Usually, but the protection is narrower than people assume. Most fintech apps are not banks; they hold your deposits at FDIC-insured partner banks. FDIC insurance covers the partner bank failing, not the fintech or its middleware provider failing. As long as the partner bank is solid and the fintech keeps accurate ownership records, your money is insured. The risk surfaced in 2024 when a middleware firm failed and records did not reconcile, stranding customers.
What is pass-through FDIC insurance?
When a fintech places your money in an account at a partner bank held for the benefit of many customers, FDIC pass-through insurance can extend coverage to each individual customer, up to the limit, but only if the records clearly identify how much belongs to whom. If those records are incomplete or wrong, pass-through coverage can fail to deliver, even though no bank technically failed.

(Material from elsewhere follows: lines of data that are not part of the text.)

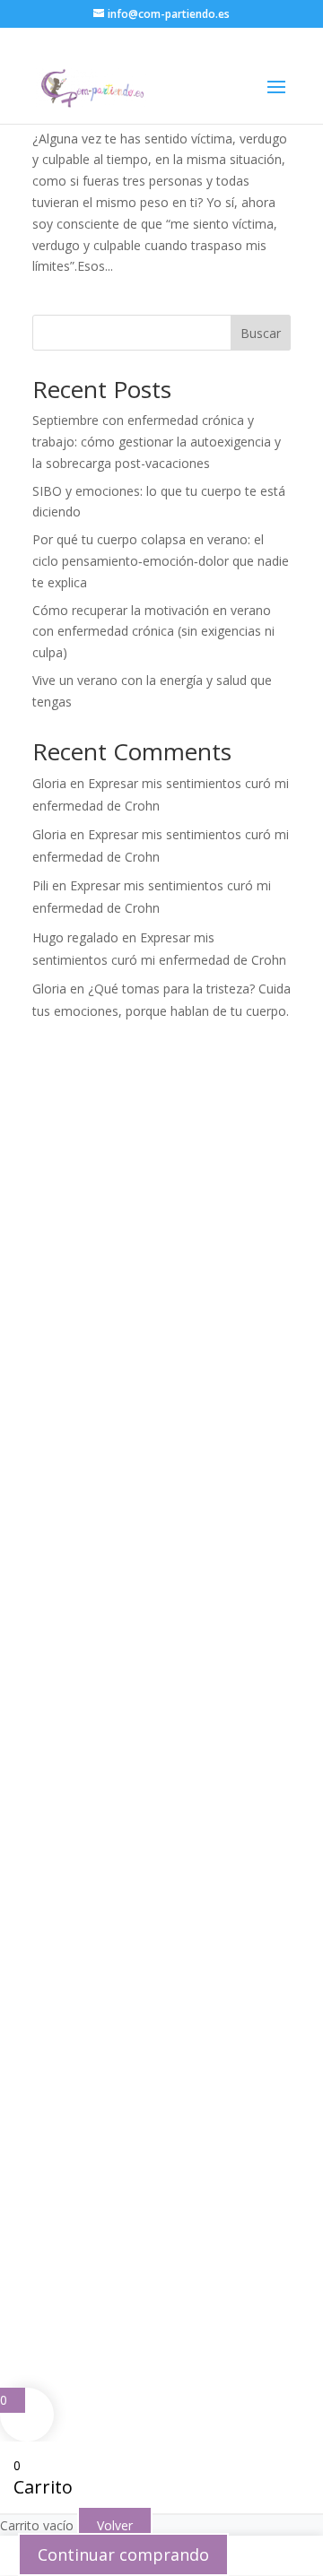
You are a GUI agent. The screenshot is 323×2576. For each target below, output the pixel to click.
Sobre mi (71, 1520)
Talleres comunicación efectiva (134, 1847)
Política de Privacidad (196, 2262)
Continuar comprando (123, 2554)
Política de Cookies (134, 2283)
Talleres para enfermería (116, 1824)
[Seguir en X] (118, 2038)
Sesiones (71, 1543)
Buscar (260, 333)
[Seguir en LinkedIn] (190, 2038)
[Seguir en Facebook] (46, 2038)
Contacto (72, 1636)
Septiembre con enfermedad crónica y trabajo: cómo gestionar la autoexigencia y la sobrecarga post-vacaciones (156, 442)
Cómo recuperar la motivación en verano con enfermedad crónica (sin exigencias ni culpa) (153, 632)
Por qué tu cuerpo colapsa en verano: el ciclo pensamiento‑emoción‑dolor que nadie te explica (160, 561)
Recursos (72, 1590)
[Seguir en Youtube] (154, 2038)
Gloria (49, 783)
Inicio (60, 1496)
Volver (115, 2525)
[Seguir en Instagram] (82, 2038)
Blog (58, 1613)
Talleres (69, 1566)
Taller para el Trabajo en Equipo (138, 1870)
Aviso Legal (88, 2262)
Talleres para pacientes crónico (135, 1800)
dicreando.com (176, 2304)
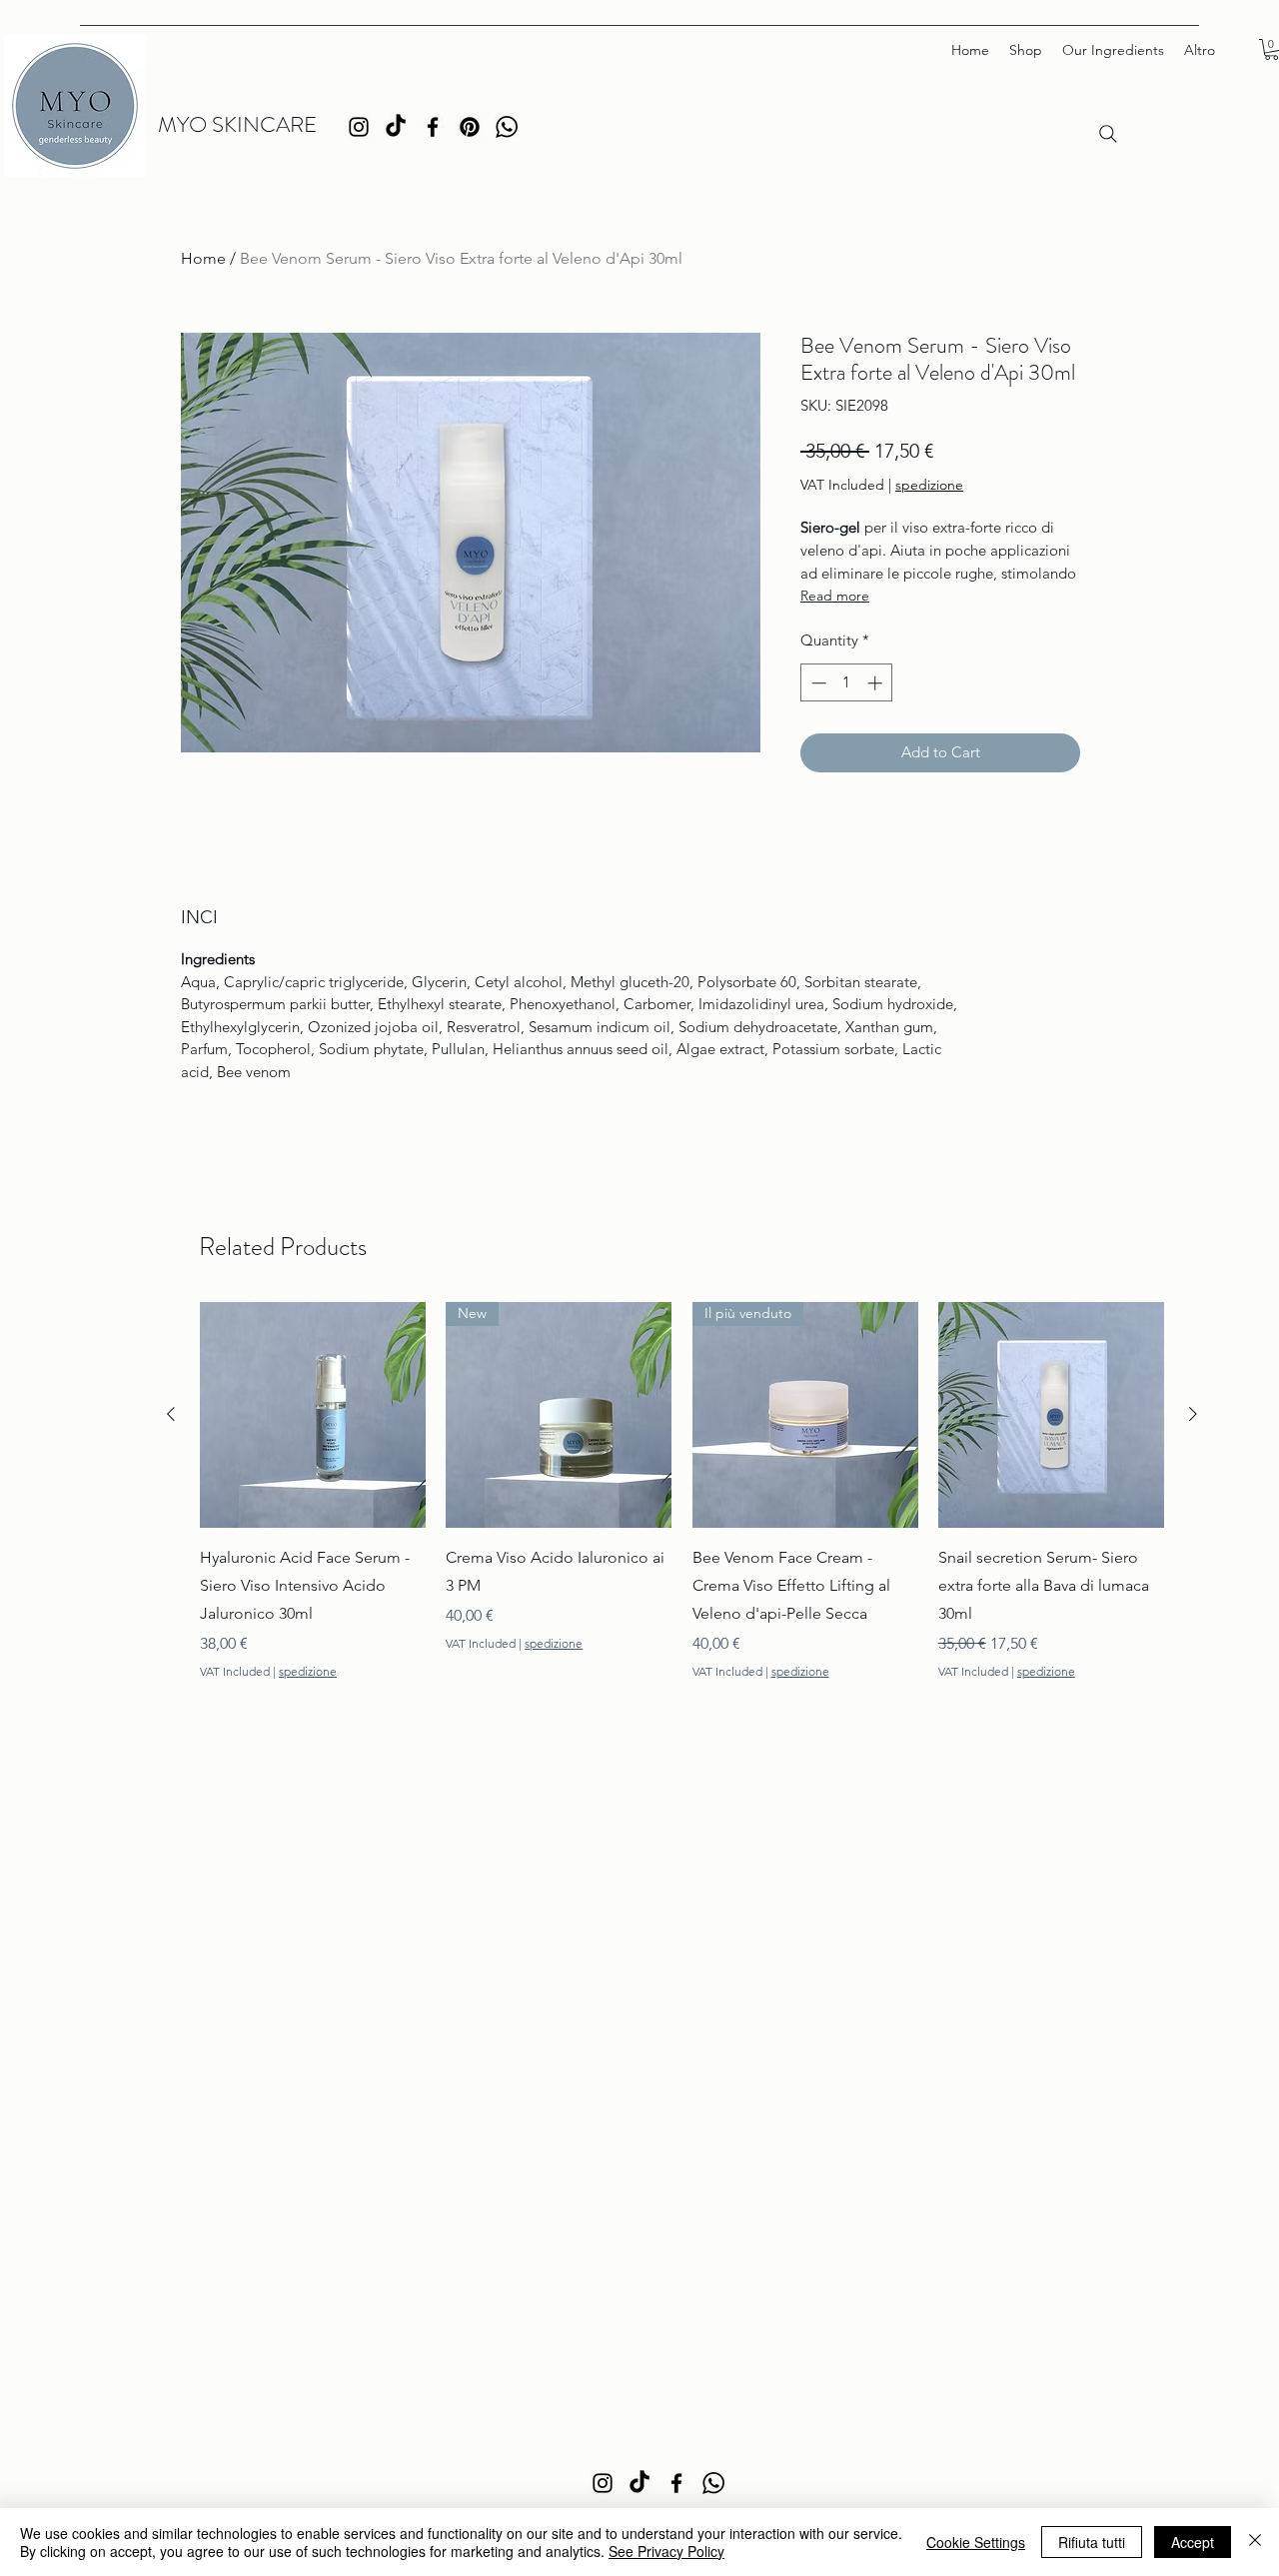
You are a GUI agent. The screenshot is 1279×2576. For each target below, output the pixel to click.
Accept (1192, 2542)
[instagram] (359, 127)
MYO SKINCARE (237, 124)
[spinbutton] (846, 682)
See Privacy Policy (666, 2551)
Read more (834, 596)
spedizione (929, 485)
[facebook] (433, 127)
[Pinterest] (470, 127)
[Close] (1255, 2542)
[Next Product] (1193, 1414)
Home (203, 258)
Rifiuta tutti (1091, 2542)
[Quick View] (313, 1415)
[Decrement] (816, 682)
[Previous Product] (171, 1414)
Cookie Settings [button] (975, 2542)
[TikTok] (396, 127)
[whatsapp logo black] (507, 127)
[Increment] (876, 682)
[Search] (1108, 134)
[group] (682, 1491)
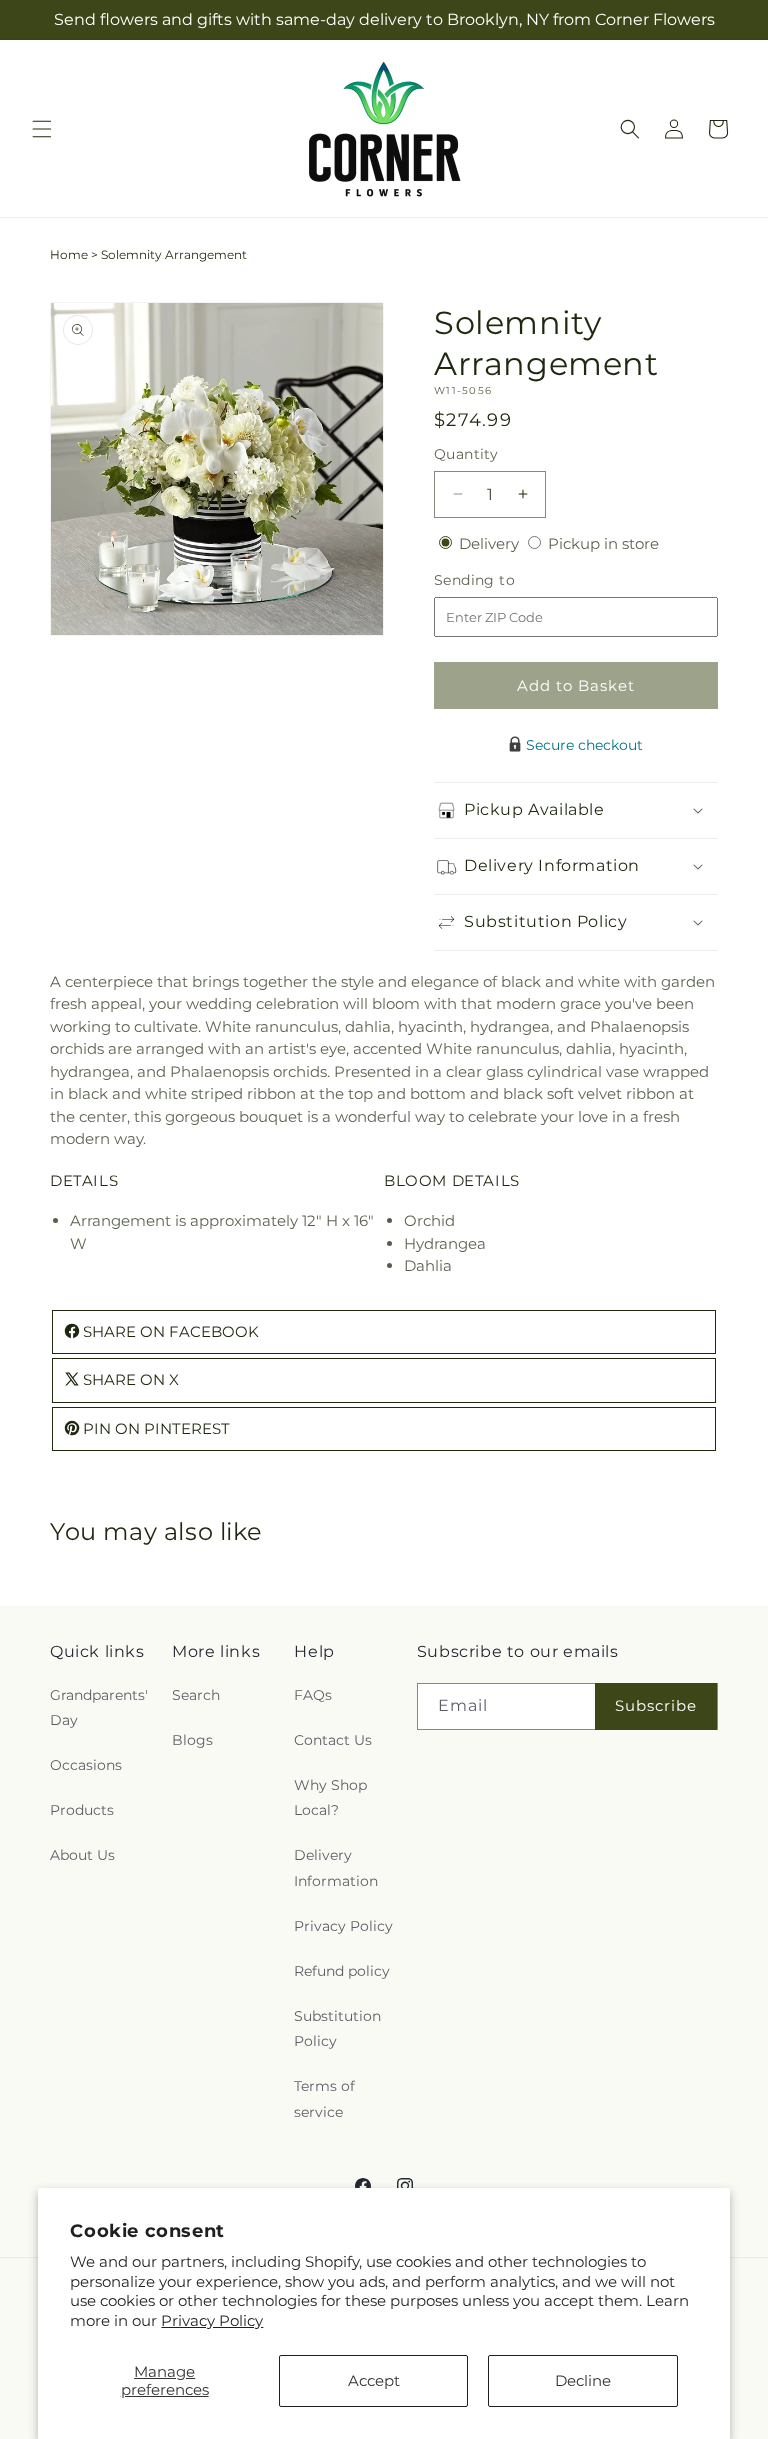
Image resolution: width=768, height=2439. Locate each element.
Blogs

What happened with Synapse?
Synapse was a banking-as-a-service middleware company that connected fintech apps to partner banks. When it collapsed in 2024, the records reconciling which customer owned which dollars at the partner banks were a mess. Customers of apps that relied on it lost access to their money for months, and some funds were unaccounted for. No FDIC-insured bank had failed, so FDIC insurance did not simply pay everyone back.
How do I know if my account is directly FDIC insured?
Find the name of the actual bank holding your money, which should be disclosed in the app or its terms, and confirm that bank is FDIC insured (you can check the FDIC BankFind tool). Ask whether you have a direct account at that bank or whether the app pools funds across customers. A direct account at a named FDIC-insured bank is the simplest, strongest form of protection.